AI-based computer vision is a field of artificial intelligence that enables machines to see, interpret and make decisions based on visual data—just like humans, but with greater speed, precision and consistency.
In the agri-food sector, speed and accuracy are critical to maintaining competitiveness. However, many processes are still carried out manually, leading to inefficiencies, errors and high operating costs. Two clear examples are pepper counting and supervision in production lines for canned goods.
Case 1: Manual pepper counting
Traditionally, the counting and classification of peppers is performed manually—a slow, costly method prone to human error. This results in inconsistent quality, limits the ability to process large volumes and increases the workload. With Tupl Vision, this process is automated through AI-powered computer vision, boosting accuracy from 75% to 90% and multiplying by five the number of samples analysed. The outcome: a drastic reduction in processing times, lower operational burden and more consistent, reliable sorting.

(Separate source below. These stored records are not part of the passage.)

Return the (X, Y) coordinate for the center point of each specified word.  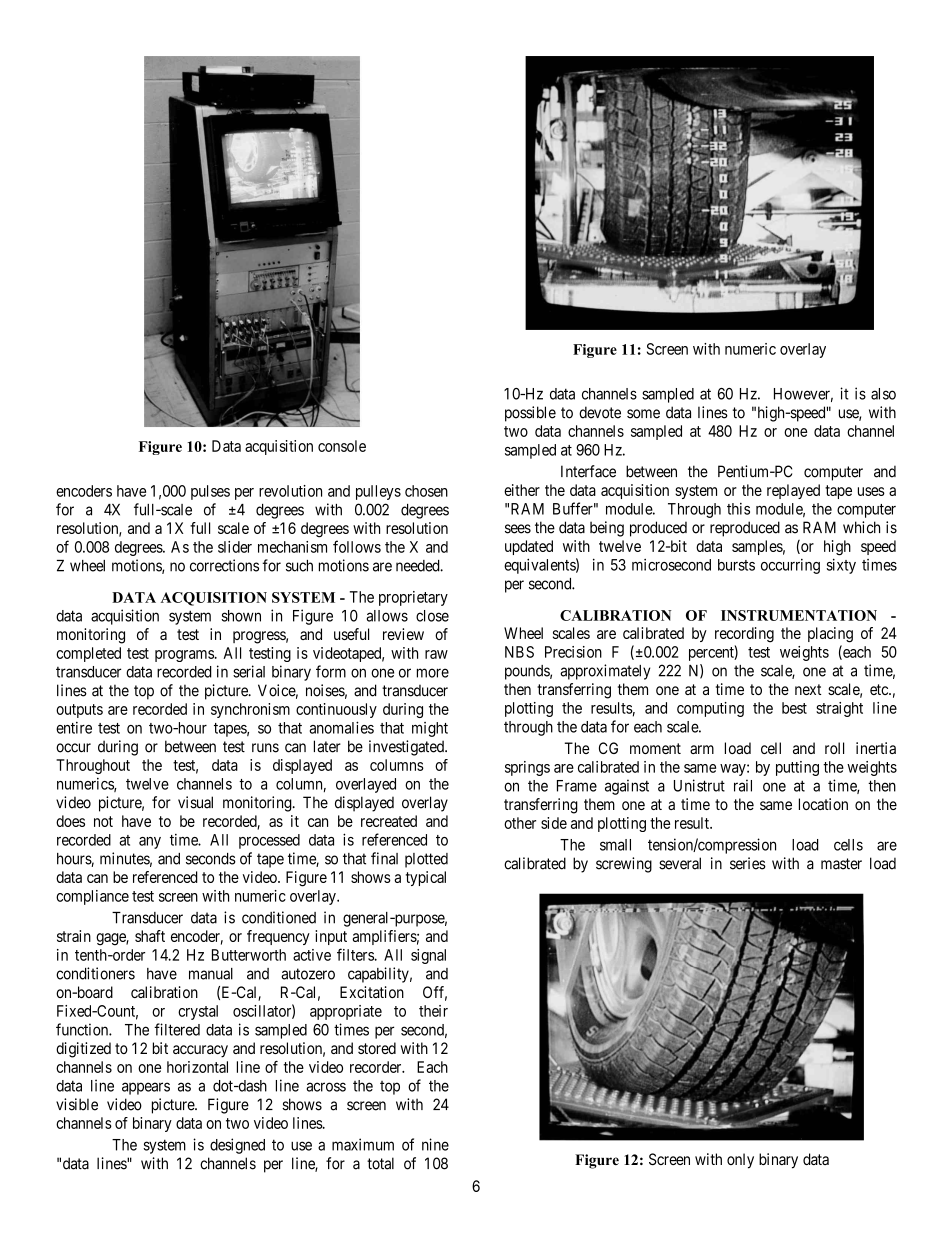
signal (428, 956)
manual (211, 974)
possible (530, 414)
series (748, 863)
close (432, 616)
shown (241, 616)
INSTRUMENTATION (799, 615)
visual (195, 802)
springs (527, 768)
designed (237, 1146)
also (883, 394)
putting (797, 768)
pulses (210, 492)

Case 2: Lack of visibility on the production line
In the manufacturing of canned goods packed in glass jars with aluminium lids, the lack of control led to errors such as incorrect quantities, excess liquid and faulty lids—issues that compromised perceived quality and led to returns. Tupl Vision detects and corrects these errors in real time, ensuring every jar meets quality standards. This minimises returns, guarantees full traceability and optimises efficiency, strengthening consumer trust and reducing reprocessing costs.
Key benefits of the Tupl Vision system
The main improvements achieved with the implementation of this technology include increased precision and consistency in classification, reduced processing times and operational costs, full production control and traceability, and an overall improvement in perceived quality and customer satisfaction.